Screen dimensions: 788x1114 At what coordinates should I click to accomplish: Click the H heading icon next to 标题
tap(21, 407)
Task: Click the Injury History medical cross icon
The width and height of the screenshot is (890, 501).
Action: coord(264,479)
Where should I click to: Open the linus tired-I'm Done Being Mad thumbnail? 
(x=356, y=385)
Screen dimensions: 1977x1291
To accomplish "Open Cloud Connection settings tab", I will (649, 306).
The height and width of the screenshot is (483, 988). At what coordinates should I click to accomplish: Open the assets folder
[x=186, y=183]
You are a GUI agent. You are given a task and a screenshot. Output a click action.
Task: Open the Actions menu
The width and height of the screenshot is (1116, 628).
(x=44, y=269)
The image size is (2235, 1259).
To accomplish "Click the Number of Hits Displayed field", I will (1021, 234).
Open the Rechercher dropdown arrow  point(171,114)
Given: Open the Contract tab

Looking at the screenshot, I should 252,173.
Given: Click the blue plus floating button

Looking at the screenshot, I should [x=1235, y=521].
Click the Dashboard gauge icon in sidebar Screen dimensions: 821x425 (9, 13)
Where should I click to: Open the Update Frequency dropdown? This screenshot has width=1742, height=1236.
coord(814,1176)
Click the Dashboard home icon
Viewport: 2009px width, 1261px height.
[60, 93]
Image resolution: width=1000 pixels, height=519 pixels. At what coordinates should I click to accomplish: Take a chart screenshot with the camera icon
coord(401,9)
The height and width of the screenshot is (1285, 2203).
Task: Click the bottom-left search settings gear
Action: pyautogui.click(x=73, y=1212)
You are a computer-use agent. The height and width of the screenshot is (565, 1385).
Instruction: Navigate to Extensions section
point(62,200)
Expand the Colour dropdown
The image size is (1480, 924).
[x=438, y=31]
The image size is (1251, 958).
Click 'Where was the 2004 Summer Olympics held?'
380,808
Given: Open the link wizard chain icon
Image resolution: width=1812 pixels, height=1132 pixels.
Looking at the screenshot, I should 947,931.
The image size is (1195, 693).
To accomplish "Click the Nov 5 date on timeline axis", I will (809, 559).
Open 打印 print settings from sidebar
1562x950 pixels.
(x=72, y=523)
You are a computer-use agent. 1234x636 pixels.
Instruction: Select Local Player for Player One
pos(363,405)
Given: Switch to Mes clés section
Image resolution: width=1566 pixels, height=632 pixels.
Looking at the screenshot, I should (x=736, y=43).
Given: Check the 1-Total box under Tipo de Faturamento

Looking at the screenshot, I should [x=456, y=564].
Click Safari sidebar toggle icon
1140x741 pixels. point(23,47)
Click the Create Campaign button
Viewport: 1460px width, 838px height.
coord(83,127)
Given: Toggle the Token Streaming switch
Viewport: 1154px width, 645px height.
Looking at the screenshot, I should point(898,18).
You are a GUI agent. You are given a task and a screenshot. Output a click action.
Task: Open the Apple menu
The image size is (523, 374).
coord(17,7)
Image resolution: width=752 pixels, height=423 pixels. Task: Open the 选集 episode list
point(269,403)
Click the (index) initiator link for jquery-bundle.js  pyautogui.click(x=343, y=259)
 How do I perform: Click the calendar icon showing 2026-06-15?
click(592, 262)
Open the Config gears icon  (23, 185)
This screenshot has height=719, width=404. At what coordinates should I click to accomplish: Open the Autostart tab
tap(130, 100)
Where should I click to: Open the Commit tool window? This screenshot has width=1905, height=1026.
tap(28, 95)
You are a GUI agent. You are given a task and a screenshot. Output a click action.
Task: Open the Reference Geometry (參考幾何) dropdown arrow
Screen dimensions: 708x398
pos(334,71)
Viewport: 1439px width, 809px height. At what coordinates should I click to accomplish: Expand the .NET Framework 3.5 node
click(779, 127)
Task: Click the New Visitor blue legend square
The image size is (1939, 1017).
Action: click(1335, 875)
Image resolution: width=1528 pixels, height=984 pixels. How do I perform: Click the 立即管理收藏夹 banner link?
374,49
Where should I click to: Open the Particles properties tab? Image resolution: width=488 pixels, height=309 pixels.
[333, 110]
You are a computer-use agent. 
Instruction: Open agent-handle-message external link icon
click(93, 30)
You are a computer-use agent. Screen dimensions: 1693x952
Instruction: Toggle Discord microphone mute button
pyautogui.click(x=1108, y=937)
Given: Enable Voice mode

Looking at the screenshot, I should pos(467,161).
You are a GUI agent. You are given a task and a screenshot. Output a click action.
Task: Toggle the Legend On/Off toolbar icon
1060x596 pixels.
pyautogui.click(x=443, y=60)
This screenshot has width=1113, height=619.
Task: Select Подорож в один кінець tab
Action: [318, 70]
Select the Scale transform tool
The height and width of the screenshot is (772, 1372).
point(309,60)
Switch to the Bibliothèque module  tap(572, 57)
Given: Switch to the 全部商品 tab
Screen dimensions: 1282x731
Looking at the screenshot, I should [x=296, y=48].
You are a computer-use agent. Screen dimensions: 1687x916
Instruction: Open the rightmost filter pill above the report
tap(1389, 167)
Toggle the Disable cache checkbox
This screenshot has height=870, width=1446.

» WHAT IS EXPECTED
In the material above, transcribe exactly the lines beginning at the one with "Given: Switch to Mes clés section" and ending at the one with "Task: Toggle the Legend On/Off toolbar icon", both included.

» SOLUTION FOR THIS PROBLEM
Given: Switch to Mes clés section
Image resolution: width=1566 pixels, height=632 pixels.
Looking at the screenshot, I should (x=736, y=43).
Given: Check the 1-Total box under Tipo de Faturamento

Looking at the screenshot, I should [x=456, y=564].
Click Safari sidebar toggle icon
1140x741 pixels. point(23,47)
Click the Create Campaign button
Viewport: 1460px width, 838px height.
coord(83,127)
Given: Toggle the Token Streaming switch
Viewport: 1154px width, 645px height.
Looking at the screenshot, I should point(898,18).
You are a GUI agent. You are given a task and a screenshot. Output a click action.
Task: Open the Apple menu
The image size is (523, 374).
coord(17,7)
Image resolution: width=752 pixels, height=423 pixels. Task: Open the 选集 episode list
point(269,403)
Click the (index) initiator link for jquery-bundle.js  pyautogui.click(x=343, y=259)
 How do I perform: Click the calendar icon showing 2026-06-15?
click(592, 262)
Open the Config gears icon  (23, 185)
This screenshot has height=719, width=404. At what coordinates should I click to accomplish: Open the Autostart tab
tap(130, 100)
Where should I click to: Open the Commit tool window? This screenshot has width=1905, height=1026.
tap(28, 95)
You are a GUI agent. You are given a task and a screenshot. Output a click action.
Task: Open the Reference Geometry (參考幾何) dropdown arrow
Screen dimensions: 708x398
pos(334,71)
Viewport: 1439px width, 809px height. At what coordinates should I click to accomplish: Expand the .NET Framework 3.5 node
click(779, 127)
Task: Click the New Visitor blue legend square
The image size is (1939, 1017).
Action: click(1335, 875)
Image resolution: width=1528 pixels, height=984 pixels. How do I perform: Click the 立即管理收藏夹 banner link?
374,49
Where should I click to: Open the Particles properties tab? Image resolution: width=488 pixels, height=309 pixels.
[333, 110]
You are a computer-use agent. 
Instruction: Open agent-handle-message external link icon
click(93, 30)
You are a computer-use agent. Screen dimensions: 1693x952
Instruction: Toggle Discord microphone mute button
pyautogui.click(x=1108, y=937)
Given: Enable Voice mode

Looking at the screenshot, I should pos(467,161).
You are a GUI agent. You are given a task and a screenshot. Output a click action.
Task: Toggle the Legend On/Off toolbar icon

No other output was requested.